ANNAPOLIS — Lawyers for the state of Maryland yesterday said there is no constitutional right for same-sex “marriage,” but advocates for homosexuals argued that marriage is a fundamental right for all state residents.

“There is no fundamental, constitutional right to same-sex marriage,” Robert A. Zarnoch, an assistant state attorney general, told the state Court of Appeals.

Kenneth Y. Choe, a lawyer with the American Civil Liberties Union, said that state law should not exclude homosexual couples from “marrying” because they have “committed relationships and loving households.”

“Fundamental rights belong to all Marylanders,” Mr. Choe said. “They do not belong only to those who have historically enjoyed them.”

The seven-member Court of Appeals — the state’s highest court — heard arguments in a lawsuit brought by nine same-sex couples and one homosexual man seeking to “marry.” The court is expected to issue a ruling in weeks.

The lawsuit challenges a 1973 amendment to the state constitution that defines marriage as a union only between one man and one woman.

Representing the state, Mr. Zarnoch said the lawsuit seeks to redefine the law and the institution of marriage. He recommended that the court allow the legislature to settle the issue.

“The General Assembly is the proper venue to weigh these issues,” said Mr. Zarnoch, adding that if the court were to redefine marriage, it would have “the unfortunate consequence of placing these issues outside the area of public debate.”

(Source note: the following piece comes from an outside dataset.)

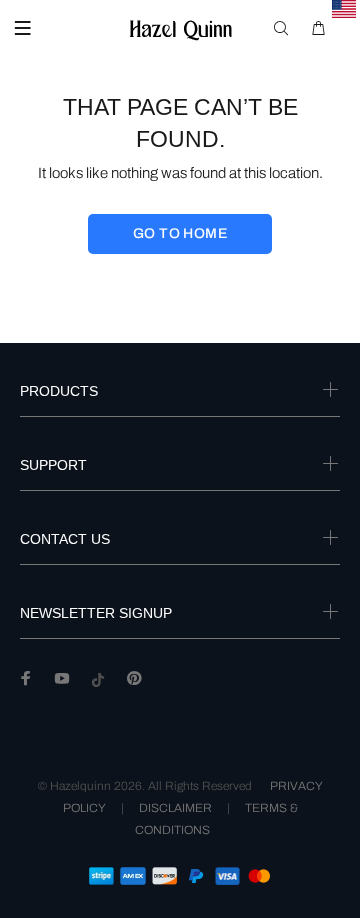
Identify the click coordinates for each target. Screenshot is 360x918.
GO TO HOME (180, 233)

The state’s case rests largely on the original intent of the Equal Rights Amendment (ERA) to the state constitution and on the authority of the legislature to change laws.

Enacted in 1972, the ERA was created to eliminate discrimination against men or women based on sex.

The lawsuit aims to include “sexual orientation” under the term “sex.”

However, the state made clear that the lawmakers who passed the ERA specifically did not want homosexual “marriage” to be allowed under the statute.

High courts of several other states have ruled that their ERAs do not cover sexual orientation and cannot be used to justify same-sex “marriage.”

Mr. Choe of the ACLU said the court should not let the legislature decide the matter and asked the judges not to “capitulate.”

Judge Dale R. Cathell took issue with Mr. Choe’s characterization.

“I don’t equate due deference to the word capitulation … . This court doesn’t have a history of capitulation,” Judge Cathell said, drawing laughter from the packed courtroom.

The state is appealing a ruling in favor of the plaintiffs issued in January by Baltimore Circuit Court Judge M. Brooke Murdoch.

Judge Murdoch ruled that maintaining traditional marriage “is not a legitimate state interest” if it discriminates against homosexuals.

Voters in 27 states, including seven in the most recent election, have opted to define marriage in their state constitutions as a union only between a man and a woman.

Last month, Arizona became the first state in which residents voted against a ban on same-sex “marriage.”

In July, five state courts and one federal court issued rulings upholding traditional marriage laws similar to those in Maryland. Only Massachusetts allows same-sex “marriages.”

Outside the courthouse after the hourlong hearing, Delegate Don Dwyer Jr. told reporters he would try again to put the marriage issue to the voters in the coming legislative session.

Mr. Dwyer, Anne Arundel County Republican, has failed to win enough support for the measure in the Democrat-controlled legislature in the last few years.

Before Mr. Dwyer addressed reporters, the 19 plaintiffs stood behind Mr. Choe and Dan Furmansky, executive director of Equality Maryland, a homosexual lobbying group.

“The only truth that really matters today is the truth that is love, the love of these couples behind me,” Mr. Furmansky said. “They love each other very, very, very much.”

Mr. Zarnoch disagreed. “You can’t just change the state family law overnight on a court decision,” he said.